= EXCERPTED TEXT =
####################

Giant Footsteps
On August 31, 1821, German physician and physicist Hermann Ludwig Ferdinand von Helmholtz was born. He became a universal scholar – natural science, medicine, physiology, physics, chemistry, music, acoustics, electromagnetics, meteorology, and their related technologies. He explored current theories, performed his own experimental research, and usually marked his progress with some new or modified practical application.
Helmholtz was the first scientist to measure the wavelengths of ultraviolet light… leading him to calculate the capacity of the light microscope. He investigated the field of acoustics and wrote a text On The Sensations Of Tone As A Physiological Basis For The Theory Of Music. He formulated the first main mathematical theorem of thermodynamics. His studies on cyclones, thunderstorms, air and water waves, as well as glaciers, made Helmholtz one of the founding fathers of modern meteorology.
He developed some of his great achievements in the field of optics. He created an ophthalmoscope that enabled him to make visible the retina of the human eye for the first time. Helmholtz wrote about and publicized it and the device became an immediate hit with medical colleagues and researching scientists. Although he could now see inside the eye, his research motivation became how the eye perceived objects.

####################

= DATA EXCERPTS =
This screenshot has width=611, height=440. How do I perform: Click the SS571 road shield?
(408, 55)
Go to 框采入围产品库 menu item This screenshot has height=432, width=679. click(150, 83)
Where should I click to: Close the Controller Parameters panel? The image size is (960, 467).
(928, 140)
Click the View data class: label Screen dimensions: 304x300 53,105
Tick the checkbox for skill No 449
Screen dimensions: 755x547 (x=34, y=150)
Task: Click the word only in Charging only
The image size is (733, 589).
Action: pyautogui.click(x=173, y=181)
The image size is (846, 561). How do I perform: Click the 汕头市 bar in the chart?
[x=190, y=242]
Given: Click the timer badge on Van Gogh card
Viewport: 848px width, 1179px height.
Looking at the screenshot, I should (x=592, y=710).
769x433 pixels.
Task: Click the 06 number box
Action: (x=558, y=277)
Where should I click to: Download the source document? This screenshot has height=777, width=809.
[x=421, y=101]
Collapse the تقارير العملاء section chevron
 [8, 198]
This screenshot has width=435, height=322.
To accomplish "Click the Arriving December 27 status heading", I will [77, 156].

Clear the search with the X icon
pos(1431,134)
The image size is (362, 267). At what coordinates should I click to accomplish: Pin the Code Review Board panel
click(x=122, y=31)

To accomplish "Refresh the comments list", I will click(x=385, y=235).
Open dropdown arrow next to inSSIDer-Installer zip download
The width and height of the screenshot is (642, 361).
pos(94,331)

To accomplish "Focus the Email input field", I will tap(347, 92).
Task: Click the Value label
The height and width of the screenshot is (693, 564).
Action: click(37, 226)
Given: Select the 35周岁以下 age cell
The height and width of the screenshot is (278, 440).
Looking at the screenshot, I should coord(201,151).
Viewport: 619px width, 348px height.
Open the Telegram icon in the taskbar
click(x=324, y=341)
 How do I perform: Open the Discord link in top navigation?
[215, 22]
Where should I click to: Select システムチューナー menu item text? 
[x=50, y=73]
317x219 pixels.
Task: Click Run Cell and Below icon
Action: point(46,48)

####################

= WHAT TO WORK ON =
a - Copy the passage on Helmholtz between "Helmholtz was the" and "of modern meteorology.", inclusive.
b - Proceed with the Helmholtz text from the point where it stops.

= TASK RESPONSES =
a -
Helmholtz was the first scientist to measure the wavelengths of ultraviolet light… leading him to calculate the capacity of the light microscope. He investigated the field of acoustics and wrote a text On The Sensations Of Tone As A Physiological Basis For The Theory Of Music. He formulated the first main mathematical theorem of thermodynamics. His studies on cyclones, thunderstorms, air and water waves, as well as glaciers, made Helmholtz one of the founding fathers of modern meteorology.

b -
There was no tool to help him investigate the eye as a lens, so he developed the ophthalmometer, a device for measuring the cornea’s curvature… from which he was able to explain the mechanism by which the eye can focus within certain limits. Eyeglass makers of the world rejoiced. These instruments have evolved as succeeding optics researchers refine and tweak them. Eventually Helmholtz published one of the most important books ever to appear on the physiology and physics of vision, Physiological Optics. However, the question Helmholtz sought about how we perceive objects continues to be studied!
Helmholtz believed in the civilizing power of science. He received the Copley Medal from the Royal Society of London for his researches in physics and physiology. He left a legacy of science-clarifying theorems and practical inventions. No surprise, then, that today’s Helmholtz Association is Germany’s largest scientific organization of 15 research centres and an annual budget of over 2 billion euros! That’s the scale needed to follow in the footsteps of its namesake – 28,000 employed in current research fields that include energy, Earth and the environment, health, key technologies, aeronautics and space.